China's yuan on Monday posted its biggest one-day fall against the dollar since its peg to the US currency was abolished in July 2005, amid signs that Chinese forex policy was shifting towards slower yuan appreciation.
A few dollar orders in thin turnover during the final 15 minutes of trade pushed the yuan down to a close of 6.8410, a drop of 0.32 percent from Friday's finish of 6.8189. The yuan hit an intra-day low of 6.8528. The Chinese currency also fell sharply in the offshore non-deliverable forwards market after China's Politburo, in a statement late on Friday following a meeting on the economy, said the country faced increasing difficulties in sustaining growth.

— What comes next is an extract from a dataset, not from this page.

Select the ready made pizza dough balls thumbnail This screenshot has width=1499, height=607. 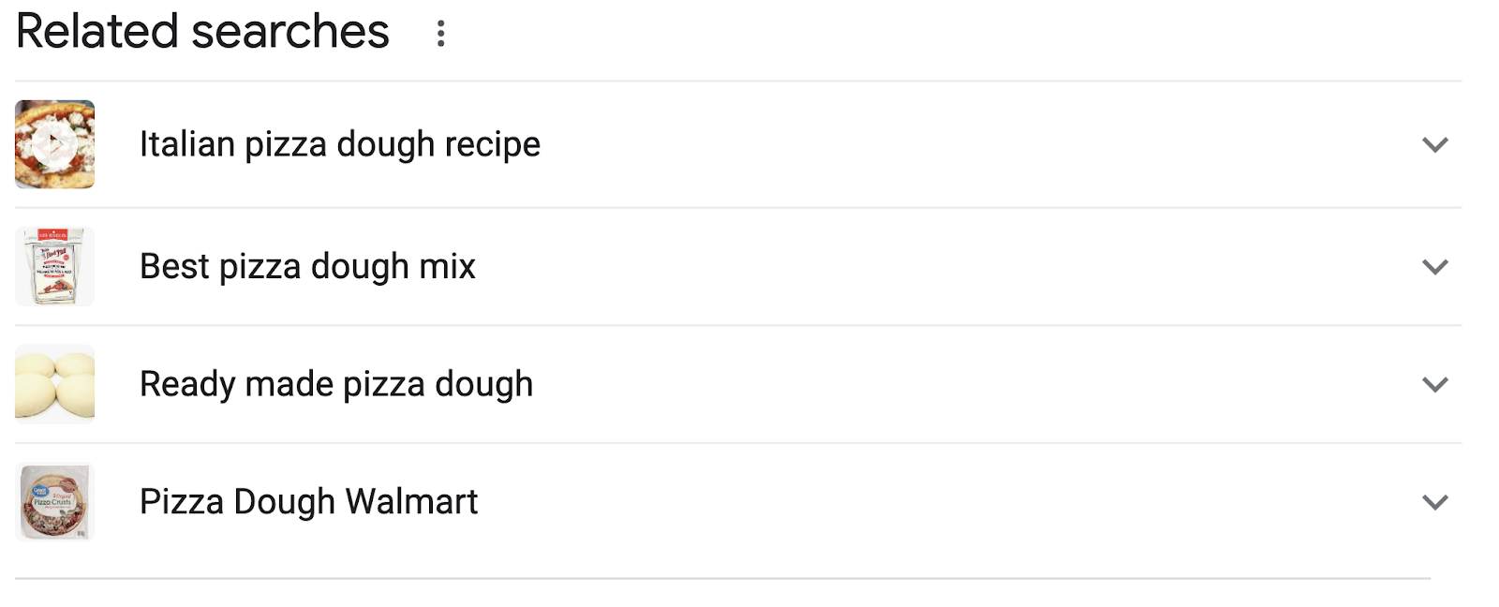point(53,384)
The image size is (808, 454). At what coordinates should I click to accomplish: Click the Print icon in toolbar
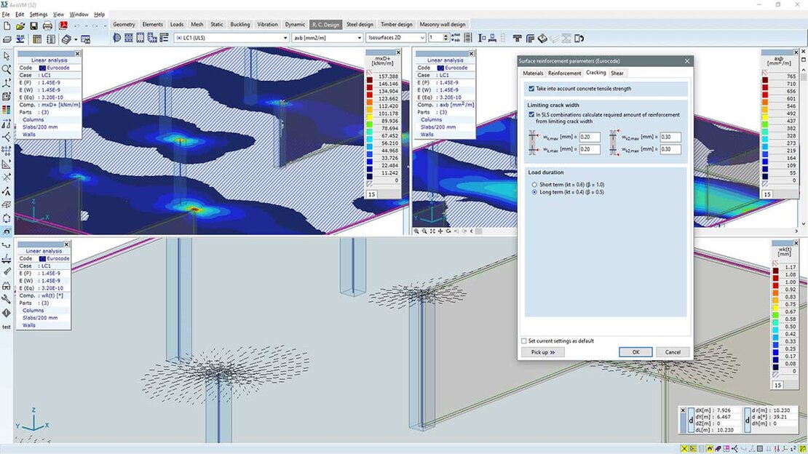47,26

The statement marked a departure from the government's hawkish tone earlier this year, when it emphasised the need to keep the economy from overheating. Analysts said authorities appeared to be shifting economic policy slightly towards sustaining growth from fighting inflation, and one result of this was likely to be slower appreciation of the yuan, which is tightly controlled by the central bank.
Lehman Brothers said in a research note that among the results of the Politburo meeting, the "RMB appreciation pace will likely be slower, and there will likely be more two-way fluctuation" in the second half of this year. "It appears an increasing part of the government is now worrying about an economic slowdown," said a dealer at a major Chinese state-owned bank in Beijing.
"This is likely to eventually lead to a currency policy change towards the end of this year, which will largely end the yuan's one-way appreciation seen since its revaluation" in 2005. One immediate reason for the yuan's tumble on Monday was slower inflows of funds after capital controls were tightened in mid-July to curb inflows of speculative money, traders said.
The foreign exchange regulator began requiring exporters to park their revenues in verification accounts so that officials could check whether invoices were backed by genuine trade transactions. Dealers said authorities had been organising training sessions for exporters and financial institutions on how to implement the rules.
"Such sessions have affected corporate business and reduced trading turnover on the foreign exchange market," said a dealer at a US bank in Shanghai. "In thin trade, dollar demand from a few banks exaggerated the exchange rate's movement," he said, adding that he did not believe the yuan was starting a downtrend.